■ **What this task involves**
Every entry below has to appear again in your reply, word for word, but no picture may.

■ **Saved data entries**
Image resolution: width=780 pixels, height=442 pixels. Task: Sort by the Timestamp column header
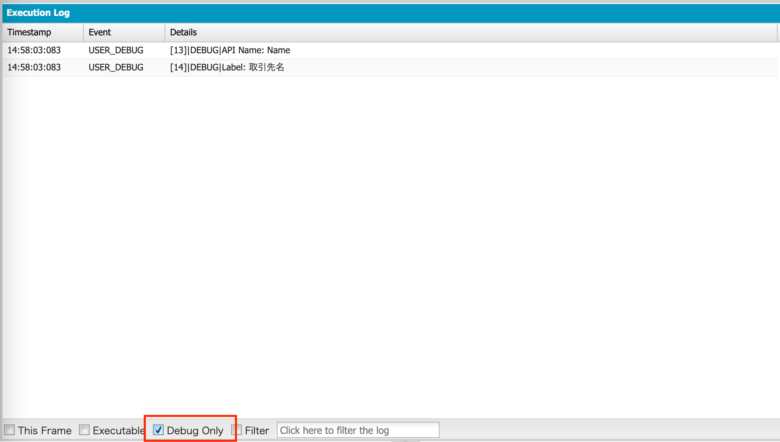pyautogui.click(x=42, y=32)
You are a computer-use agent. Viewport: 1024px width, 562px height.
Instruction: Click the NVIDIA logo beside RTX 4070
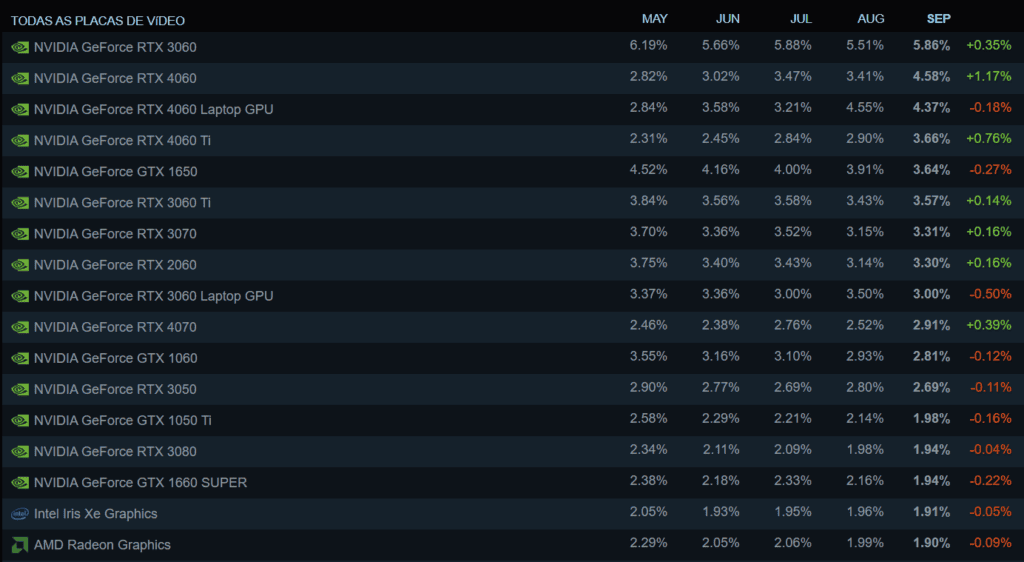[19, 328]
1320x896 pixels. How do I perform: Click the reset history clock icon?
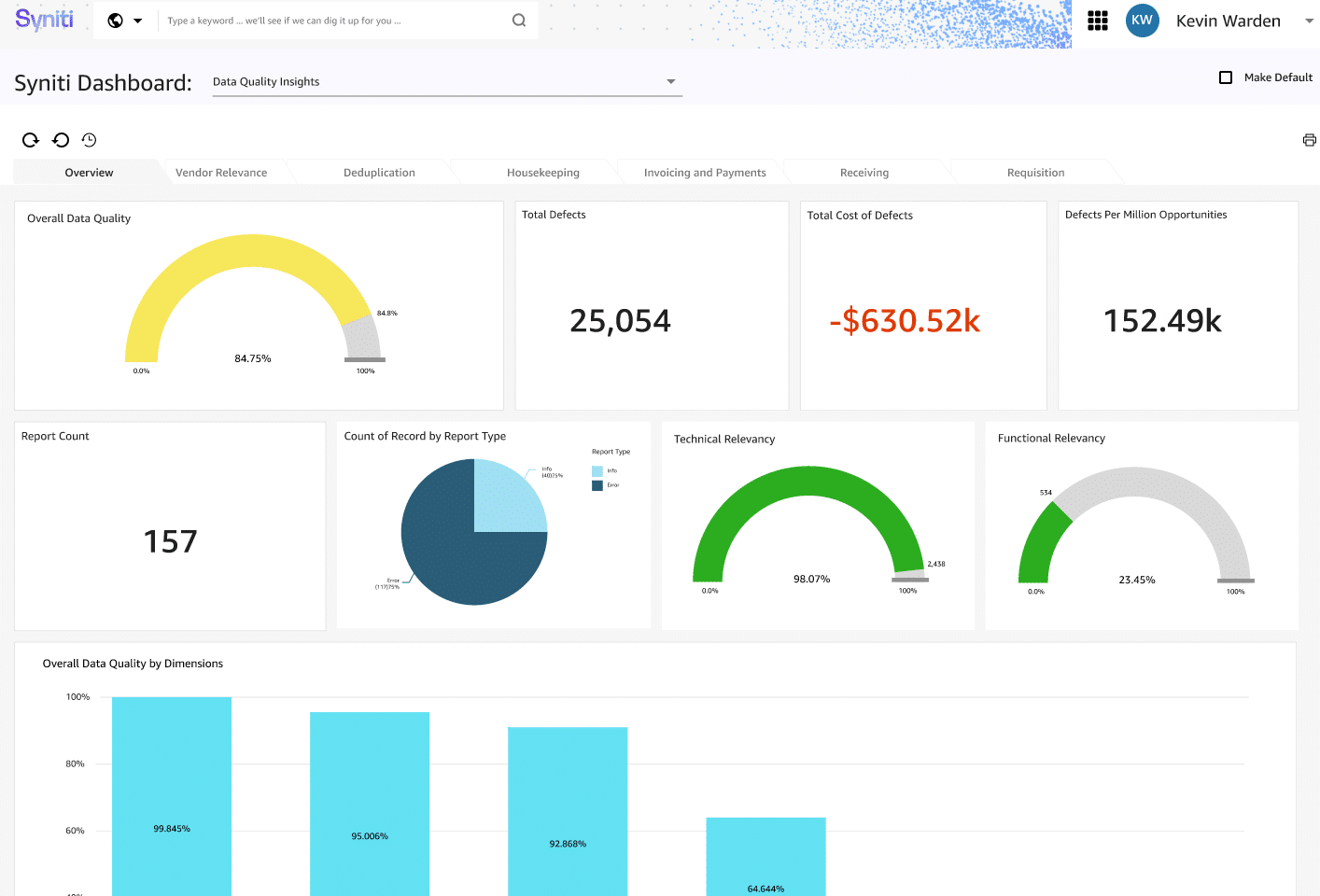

■ **Reply to the exercise**
Image resolution: width=780 pixels, height=442 pixels. Task: Sort by the Timestamp column header
pyautogui.click(x=42, y=32)
You are a computer-use agent. Viewport: 1024px width, 562px height.
Instruction: Click the NVIDIA logo beside RTX 4070
[19, 328]
1320x896 pixels. How do I perform: Click the reset history clock icon?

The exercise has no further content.